■ The request:
Copy the items below word for word. Begin at the line that contains "Where should I click to: Select" and stop after the line that contains "Tick the PHP".

(Records from a data collection)
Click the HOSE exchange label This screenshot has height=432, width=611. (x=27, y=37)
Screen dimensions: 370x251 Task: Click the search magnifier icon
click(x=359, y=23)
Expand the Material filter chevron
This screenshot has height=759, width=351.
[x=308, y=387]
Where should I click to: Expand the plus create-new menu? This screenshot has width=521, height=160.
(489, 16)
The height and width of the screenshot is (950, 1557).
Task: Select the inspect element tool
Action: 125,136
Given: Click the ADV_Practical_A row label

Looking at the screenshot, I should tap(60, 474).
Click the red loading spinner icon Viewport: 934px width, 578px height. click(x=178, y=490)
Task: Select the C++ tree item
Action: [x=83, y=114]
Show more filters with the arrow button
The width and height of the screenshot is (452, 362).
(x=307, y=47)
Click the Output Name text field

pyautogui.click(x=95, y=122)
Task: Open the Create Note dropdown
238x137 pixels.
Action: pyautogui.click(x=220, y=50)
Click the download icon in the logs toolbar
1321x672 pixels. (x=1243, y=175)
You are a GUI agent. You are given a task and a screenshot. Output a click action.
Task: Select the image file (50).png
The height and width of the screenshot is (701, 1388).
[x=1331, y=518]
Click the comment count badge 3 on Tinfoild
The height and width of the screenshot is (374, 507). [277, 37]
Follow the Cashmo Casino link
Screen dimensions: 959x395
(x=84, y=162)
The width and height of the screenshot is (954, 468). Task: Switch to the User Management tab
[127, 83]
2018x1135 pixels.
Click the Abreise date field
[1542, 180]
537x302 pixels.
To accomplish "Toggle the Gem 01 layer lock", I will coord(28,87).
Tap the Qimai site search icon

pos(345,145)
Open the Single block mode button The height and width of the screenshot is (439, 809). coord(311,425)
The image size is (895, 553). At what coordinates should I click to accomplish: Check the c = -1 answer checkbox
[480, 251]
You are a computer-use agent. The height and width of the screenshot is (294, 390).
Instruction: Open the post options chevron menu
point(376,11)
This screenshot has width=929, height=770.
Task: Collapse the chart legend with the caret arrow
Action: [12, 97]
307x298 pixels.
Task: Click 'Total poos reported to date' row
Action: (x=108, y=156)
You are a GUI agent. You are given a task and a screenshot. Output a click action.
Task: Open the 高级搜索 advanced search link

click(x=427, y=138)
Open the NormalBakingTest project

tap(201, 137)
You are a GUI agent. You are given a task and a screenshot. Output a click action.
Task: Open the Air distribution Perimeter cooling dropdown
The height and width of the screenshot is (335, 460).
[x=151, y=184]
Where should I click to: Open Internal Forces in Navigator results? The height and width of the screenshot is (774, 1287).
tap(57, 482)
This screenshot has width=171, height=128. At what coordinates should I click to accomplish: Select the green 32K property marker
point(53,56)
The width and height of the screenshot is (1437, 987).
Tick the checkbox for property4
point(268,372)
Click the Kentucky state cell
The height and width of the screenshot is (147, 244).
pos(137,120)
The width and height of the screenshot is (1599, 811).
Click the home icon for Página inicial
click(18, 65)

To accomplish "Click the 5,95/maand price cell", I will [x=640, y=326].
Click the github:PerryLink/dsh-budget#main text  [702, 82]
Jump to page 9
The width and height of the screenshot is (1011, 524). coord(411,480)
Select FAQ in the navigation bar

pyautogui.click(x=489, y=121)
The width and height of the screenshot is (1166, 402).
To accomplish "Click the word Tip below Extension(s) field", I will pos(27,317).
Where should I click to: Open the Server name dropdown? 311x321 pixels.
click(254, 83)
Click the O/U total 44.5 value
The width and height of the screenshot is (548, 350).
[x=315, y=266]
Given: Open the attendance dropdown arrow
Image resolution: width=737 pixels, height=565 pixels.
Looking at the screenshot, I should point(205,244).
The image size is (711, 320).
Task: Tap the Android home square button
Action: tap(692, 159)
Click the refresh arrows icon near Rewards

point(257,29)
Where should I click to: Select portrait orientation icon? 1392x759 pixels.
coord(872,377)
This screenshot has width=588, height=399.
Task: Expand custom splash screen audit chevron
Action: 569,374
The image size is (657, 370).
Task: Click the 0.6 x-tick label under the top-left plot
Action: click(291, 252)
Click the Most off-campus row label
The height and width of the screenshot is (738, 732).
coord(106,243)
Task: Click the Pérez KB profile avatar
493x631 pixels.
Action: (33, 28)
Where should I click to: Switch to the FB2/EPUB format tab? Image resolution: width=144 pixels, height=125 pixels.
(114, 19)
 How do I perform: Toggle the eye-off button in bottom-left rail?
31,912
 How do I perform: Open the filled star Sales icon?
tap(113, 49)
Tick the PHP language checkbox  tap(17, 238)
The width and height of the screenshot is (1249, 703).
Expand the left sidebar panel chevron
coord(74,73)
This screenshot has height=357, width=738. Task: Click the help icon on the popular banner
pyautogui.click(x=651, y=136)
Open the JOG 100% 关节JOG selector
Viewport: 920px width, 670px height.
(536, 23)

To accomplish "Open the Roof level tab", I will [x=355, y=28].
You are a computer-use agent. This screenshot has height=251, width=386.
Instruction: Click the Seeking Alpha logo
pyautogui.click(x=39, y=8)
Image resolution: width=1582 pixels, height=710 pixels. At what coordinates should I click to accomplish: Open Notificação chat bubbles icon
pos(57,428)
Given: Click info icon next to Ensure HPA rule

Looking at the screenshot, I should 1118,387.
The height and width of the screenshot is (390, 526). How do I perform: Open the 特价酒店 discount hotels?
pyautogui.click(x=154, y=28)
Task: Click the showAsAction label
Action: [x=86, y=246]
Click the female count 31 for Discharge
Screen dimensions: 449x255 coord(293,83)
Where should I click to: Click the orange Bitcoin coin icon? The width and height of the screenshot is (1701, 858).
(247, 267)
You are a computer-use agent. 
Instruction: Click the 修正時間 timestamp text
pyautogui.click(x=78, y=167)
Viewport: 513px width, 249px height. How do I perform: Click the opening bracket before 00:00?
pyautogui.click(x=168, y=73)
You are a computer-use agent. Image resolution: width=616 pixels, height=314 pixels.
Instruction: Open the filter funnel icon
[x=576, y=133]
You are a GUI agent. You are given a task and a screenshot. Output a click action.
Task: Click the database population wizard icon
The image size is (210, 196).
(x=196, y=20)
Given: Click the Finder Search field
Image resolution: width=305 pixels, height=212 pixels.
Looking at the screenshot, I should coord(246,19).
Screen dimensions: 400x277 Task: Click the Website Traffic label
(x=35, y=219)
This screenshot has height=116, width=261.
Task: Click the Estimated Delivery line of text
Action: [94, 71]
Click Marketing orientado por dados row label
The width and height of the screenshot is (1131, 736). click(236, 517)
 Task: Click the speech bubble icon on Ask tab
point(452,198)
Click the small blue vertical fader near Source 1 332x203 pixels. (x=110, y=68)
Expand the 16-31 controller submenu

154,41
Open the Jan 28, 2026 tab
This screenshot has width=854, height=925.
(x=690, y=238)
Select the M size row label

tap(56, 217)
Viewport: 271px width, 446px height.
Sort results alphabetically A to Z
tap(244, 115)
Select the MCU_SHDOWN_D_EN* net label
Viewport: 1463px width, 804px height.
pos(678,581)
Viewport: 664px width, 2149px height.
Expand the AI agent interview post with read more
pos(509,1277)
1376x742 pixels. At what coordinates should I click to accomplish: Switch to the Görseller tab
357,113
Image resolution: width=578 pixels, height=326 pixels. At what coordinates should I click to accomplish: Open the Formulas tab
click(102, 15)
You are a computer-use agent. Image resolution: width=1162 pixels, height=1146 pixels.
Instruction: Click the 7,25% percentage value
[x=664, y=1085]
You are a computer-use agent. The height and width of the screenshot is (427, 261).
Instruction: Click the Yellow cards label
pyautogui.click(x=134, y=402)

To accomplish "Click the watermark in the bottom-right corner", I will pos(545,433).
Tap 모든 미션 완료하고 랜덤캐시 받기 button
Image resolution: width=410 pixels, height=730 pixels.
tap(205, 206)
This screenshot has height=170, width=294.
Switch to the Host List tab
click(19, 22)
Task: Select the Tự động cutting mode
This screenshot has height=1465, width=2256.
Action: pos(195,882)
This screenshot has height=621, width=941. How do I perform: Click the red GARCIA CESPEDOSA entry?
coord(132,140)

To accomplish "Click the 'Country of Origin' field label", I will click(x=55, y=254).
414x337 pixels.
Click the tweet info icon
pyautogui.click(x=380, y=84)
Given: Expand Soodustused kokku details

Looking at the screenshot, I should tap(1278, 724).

■ Final answer:
Where should I click to: Select portrait orientation icon? 1392x759 pixels.
coord(872,377)
This screenshot has width=588, height=399.
Task: Expand custom splash screen audit chevron
Action: 569,374
The image size is (657, 370).
Task: Click the 0.6 x-tick label under the top-left plot
Action: click(291, 252)
Click the Most off-campus row label
The height and width of the screenshot is (738, 732).
coord(106,243)
Task: Click the Pérez KB profile avatar
493x631 pixels.
Action: (33, 28)
Where should I click to: Switch to the FB2/EPUB format tab? Image resolution: width=144 pixels, height=125 pixels.
(114, 19)
 How do I perform: Toggle the eye-off button in bottom-left rail?
31,912
 How do I perform: Open the filled star Sales icon?
tap(113, 49)
Tick the PHP language checkbox  tap(17, 238)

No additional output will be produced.